-- Begin Extract provided --

Humility isn’t insecurity. It’s just recognizing that if you step on the brakes or take your foot off the gas, there will always be other people who won't. Or there will be products that you'll end up responsible for that don't live up to your standards.
“I can tell who the 'mid-level' people are. They're always selling themselves. They want to make sure that I know all the things they're working on and how hard they're working. The top PMs understand if your team is bad, you're bad. When things go well, you want a PM who gets out of the way and points to everyone else. Not everyone is capable of this,” says Patterson.
Like Grant, Patterson also recommends paying attention to the words a candidate uses. “People can't help it. I'll actually start to count the number of times they say 'I' and 'me' or 'we', 'my team' and 'us.' I've been in interviews where someone says 'I' 50 times — 'I did this, I did that.' They came from a big company. There's no way they did all of that alone.”
TO SEE HOW A CANDIDATE MIGHT GET THE JOB DONE, FIGURE OUT IF THEY:
7. Look for ways to improve processes and reduce administrative burdens.
Shopify’s Farhan Thawar has a slew of must-have attributes and insightful interview questions for you to consult when you’re specifically hiring a VP of Engineering. But many of them cut across functions and apply to leaders of all stripes.

-- End Extract provided --
-- Begin Collected data --

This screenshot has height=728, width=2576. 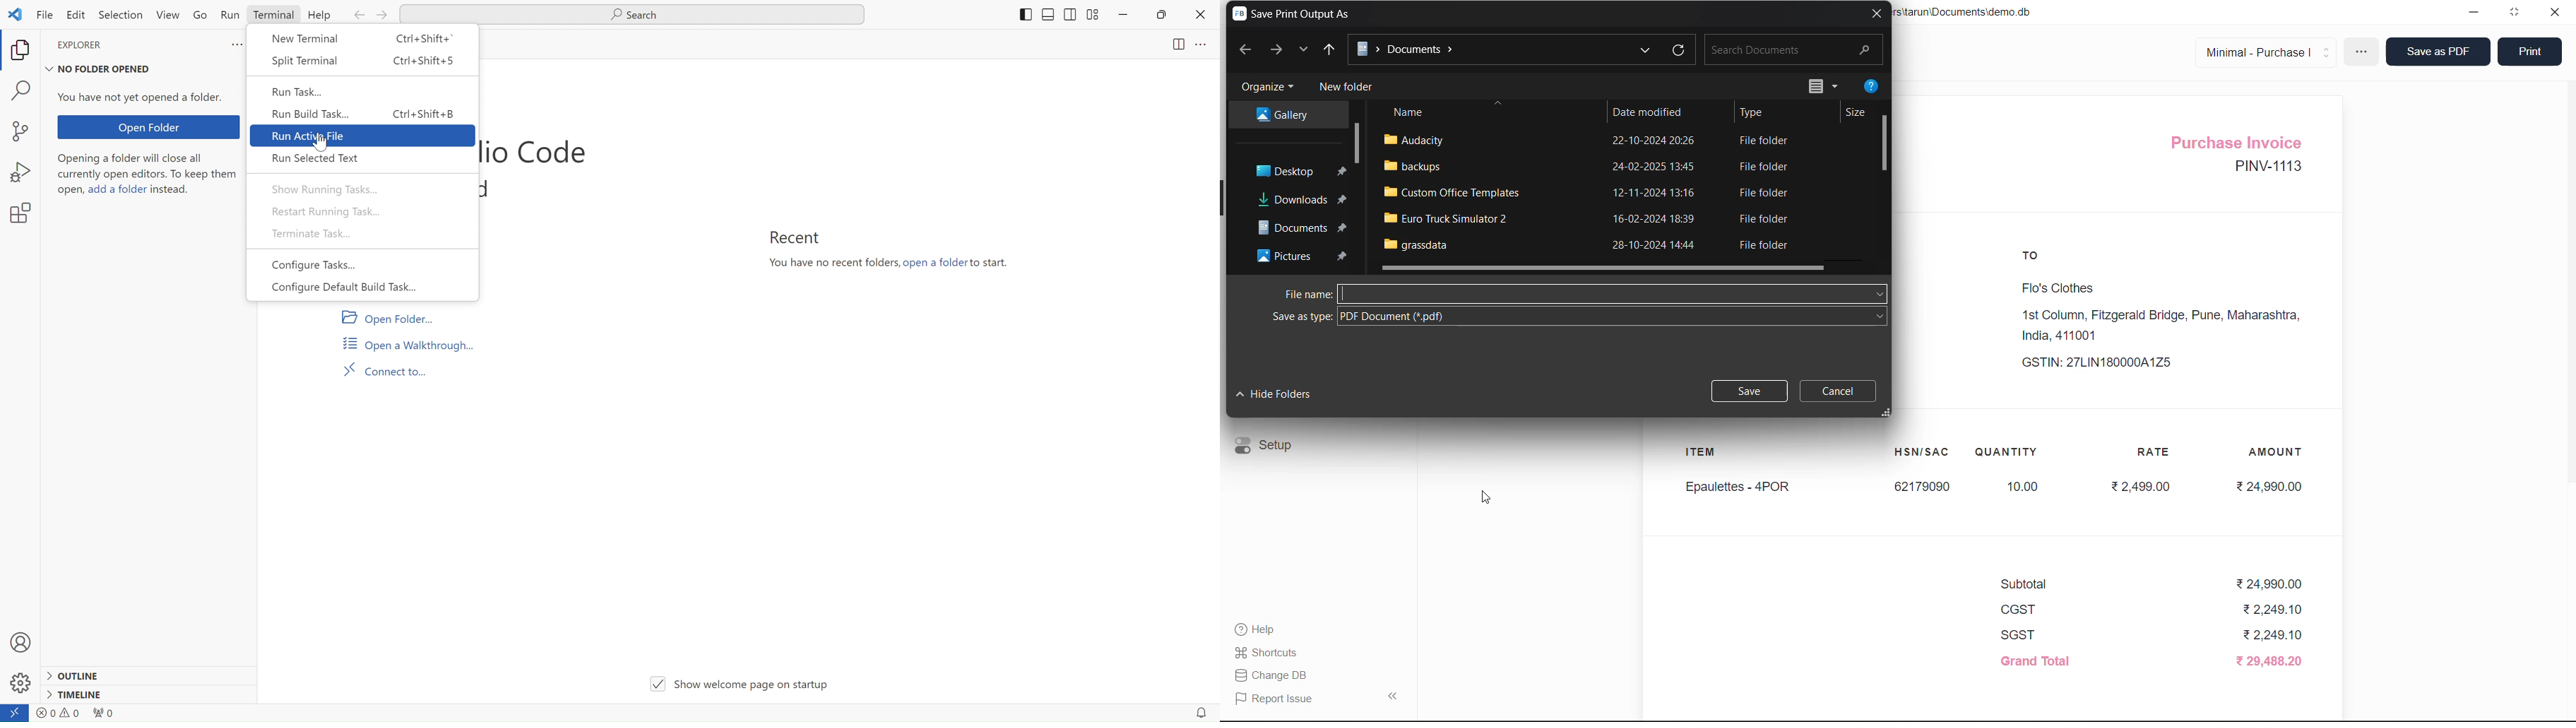 I want to click on logo, so click(x=16, y=12).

-- End Collected data --

> [Stated task 1]:
From the passage on interviewing leadership candidates, copy word for word the part that opens with the words containing "Like Grant, Patterson" and closes with "reduce administrative burdens.".
> [Stated task 2]:
Extend the passage on interviewing leadership candidates, starting immediately after its final sentence.

> [Expected answer 1]:
Like Grant, Patterson also recommends paying attention to the words a candidate uses. “People can't help it. I'll actually start to count the number of times they say 'I' and 'me' or 'we', 'my team' and 'us.' I've been in interviews where someone says 'I' 50 times — 'I did this, I did that.' They came from a big company. There's no way they did all of that alone.”
TO SEE HOW A CANDIDATE MIGHT GET THE JOB DONE, FIGURE OUT IF THEY:
7. Look for ways to improve processes and reduce administrative burdens.

> [Expected answer 2]:
He recommends starting by assessing a candidate’s optimization skills and their favored processes. “This doesn’t necessarily mean they will force this process onto your company (well, maybe), but it’s good to have strong opinions and their own toolbox of process techniques to try out,” Thawar says. “A strong leader must know whether to experiment with ideas like pair programming, daily standups, remote work, flex time, weekly retrospectives, frequent one-on-one’s, quarterly themes, and so on.”
Good process is like a traffic light. It may slow down the commute for a single driver, but it optimizes the system for everyone on the road.
Reducing admin burden is also critical. “Leaders also need tools for winning and keeping trust. Back in 1968, The Harvard Business Review (HBR) published a seminal article on how to motivate employees. Many of the lessons still resonate today. The most notable finding is that employees can become greatly dissatisfied based on company policy and how it’s administered. Good leaders must reduce this dissatisfaction, and it’s an especially urgent need in engineering,” says Thawar.
To surface strong experimenters and unblockers, he suggests asking these questions in your interviews (tweaking to your own function, of course):
Describe the development process at your last company. What would you try again and why? What would you not try again and why not?
What have you changed your mind about when it comes to the development process or engineering team practices?
Describe a shitty system at your last company. What did you do about it?
On larger teams, how do you get a sense of what’s working and not working?
8. Challenge the defaults.
Adam Grant recommends looking for similar traits in a candidate, albeit he frames it a bit differently.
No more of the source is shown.